S'appuyant sur de nombreux exemples historiques, tels les bombardements sur Londres, ou sur le destin d'écrivains entrant à la fois dans le génie et la délinquance, comme Jean Genet, Boris Cyrulnik décrit avec un grand talent la situation de détresse et d'abandon que représente le monde mental d'enfants totalement laissés à eux-mêmes. Avec des phrases remarquables : « Quand il n'y a personne autour de l'enfant, le seul objet extérieur est fourni par ses mains et ses pieds. »

« Un enfant sans Autre ne peut pas construire sa propre intimité, puisque rien ne s'inscrit dans sa mémoire », dit-il plus loin. Quand le milieu est vide, c'est une trace de vide qui s'inscrit dans son âme. Dans ce milieu, « les bébés se laissent aller à la mort puisqu'il n'y a pas de différences ».

Ce vide est attesté par la science, l'ordinateur rendant compte de couleurs dégagées par les différentes zones cérébrales. Le bleu et le vert caractérisent le ralentissement métabolique d'un cerveau peu ou mal stimulé. Le jaune et le rouge seront les preuves d'une résilience normale.

Au cœur du livre se dévoile la nécessité de faire front devant la perte par la parole qui nomme et par conséquent maîtrise l'émotion. On a beaucoup parlé de ces petits Roumains laissés dans un silence mortifère durant la période Ceausescu.
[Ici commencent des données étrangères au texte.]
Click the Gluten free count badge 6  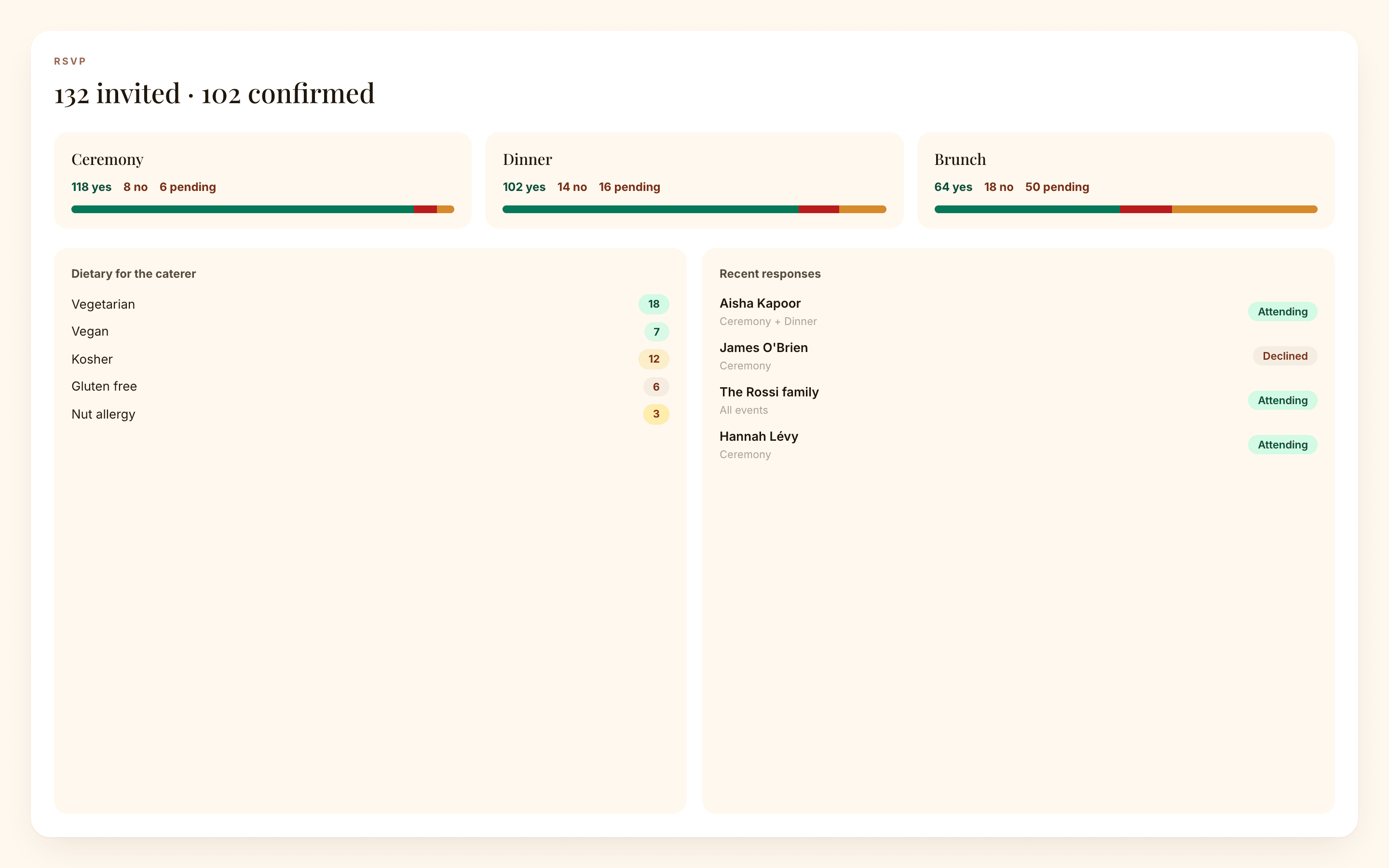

Parler mais aussi écrire, tracer sur un papier pour supporter la perte. Tel cet homme devenu veuf et qui ne peut se résoudre à mettre une croix dans la case signifiant cet état. « Les mots parlés, dit Cyrulnik, sont des organismes vivants qui structurent la rencontre et harmonisent les interactions. Ils sont composés de sonorités convenues, de musique, de mimiques, de gestes et de silences qui, dans l'acte parole, placent l'objet à l'extérieur de soi. »

Il faut beaucoup de nourritures affectives pour être rassasié. Parfois on aura recours à un dédoublement, comme si on avait besoin d'une intensification de l'existence. Ce qui nous vaut un étonnant chapitre sur les pseudos.

Pépites verbales

Tout aussi passionnante et inattendue est l'étude sur les « voyous littéraires ». Ces marginaux bourrés de talent ne sont pas « corrects », pourtant les programmes scolaires leur font la part belle. Villon, Rimbaud, Verlaine, Genet, Romain Gary. Assassins, voleurs, trafiquants, mythomanes nous sortent parfois brutalement de la pauvre banalité du quotidien et nous font regarder l'horreur aussi bien que la vulgarité ou la générosité. « Les voyous littéraires métamorphosent l'horreur, ils la transforment en beauté quand ils déposent des pépites verbales dans la fange du réel. »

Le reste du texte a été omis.